30 de agosto de 2013

A minha vizinha de cima* – crónicas 8


A minha vizinha de cima foi de férias apesar das lamúrias sobre a crise. Mas factos são factos e é um facto que férias são férias.

Não foi para Quarteira, como noutros tempos, nem para Monte Gordo, como em tempos ainda mais recuados. Nada disso. As férias são para descansar! Pois bem, foi para um turismo rural ao largo da chamada costa vicentina, mas à beira de águas doces e desinfectadas. Levou apenas a filha, os mais velhos declinaram a previsível seca.

Naquela pequena convivência de comunidade veraneante que começa à mesa madrugadora do pequeno-almoço, foram – ela e o marido – cooptados por um casal que os atou à sua amistosa exuberância.

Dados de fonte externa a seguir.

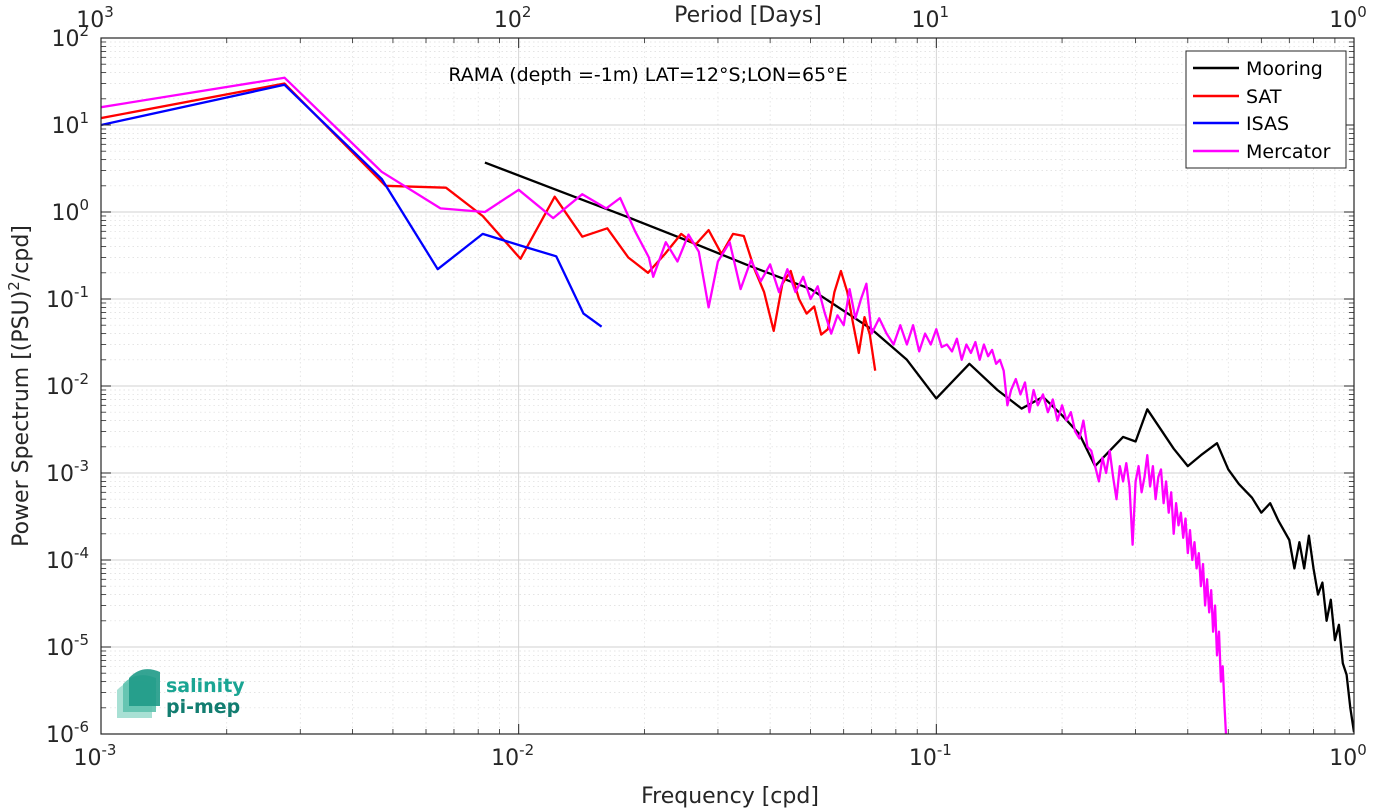 This screenshot has width=1383, height=809. I want to click on x-tick-label-exp: -1, so click(944, 750).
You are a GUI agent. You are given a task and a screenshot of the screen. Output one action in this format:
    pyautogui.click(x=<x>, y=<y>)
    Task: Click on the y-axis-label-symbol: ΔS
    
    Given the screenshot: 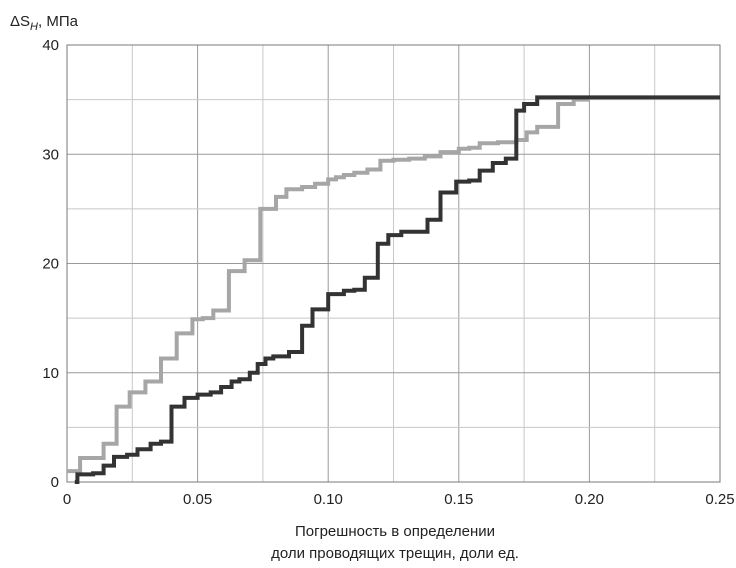 What is the action you would take?
    pyautogui.click(x=20, y=22)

Na casa dos sessenta, ele parecia bem mais novo do que o marido funcionário da minha vizinha de cima. Era alto e espadaúdo, luxuriosamente moreno, olhos faiscantes, bigode negro retorcido e uma inescapável voz de barítono. Fora militar nas campanhas de África e, no regresso, comandara uma corporação de bombeiros voluntários, mantendo para o efeito o epíteto de capitão.

Ela era mais nova, quarenta e muitos. Loura postiça, tisnada de sol e cremes em demasia, boca descarada, corpo ossudo e firme. Nela, o inescapável era o biquíni. Era ele, com todas as suas promessas, que se reflectia com insistência na fixidez embasbacada das lentes escuras do marido da minha vizinha de cima.

A única coisa que o fazia desviar o olhar era a devoção inexplicável do cantante capitão pela sua própria mulher, sem que isso perturbasse a constante volúpia em que envolvia a mulher dele, enquanto explicava, como se entoasse uma ária, o caso candente dos swaps, palavra que articulava sensualmente, trocando olhares com a loura oxigenada, que casquinava baixinho, olhando por cima de enormes e negríssimos óculos de sol. De marca.

A minha vizinha de cima, sem hipótese de pôr de pé a sua personagem, ficou esmagada. Faltava-lhe o ar, extasiada por anestesia. O marido, sem voz que competisse com a do alto capitão, miava monossílabos com olhar sonhador e concordava, concordava, concordava sem cessar.

Uma noite, ao jantar, pedido mais um grande jarro de borbulhante sangria, o capitão, fazendo que todos se inclinassem para o centro da mesa de modo a garantir o sigilo de mais uma história picante, lançou um braço por cima dos ombros desnudos da minha vizinha de cima e pousou-lhe a manápula sobre o braço o tempo suficiente para sentir a pele arrepiar-se-lhe.

Regressada, a minha vizinha de cima tem dito a toda a gente que não conseguiu descansar nada nas férias, que assim não vale a pena gastar o dinheiro. Levanta-se agora ainda mais cedo e arrasta cadeiras com inusitado vigor para hora tão matutina.




Jorge Colaço
(convidado deste blog)

* Qualquer semelhança das personagens destas crónicas com pessoas existentes é pura coincidência.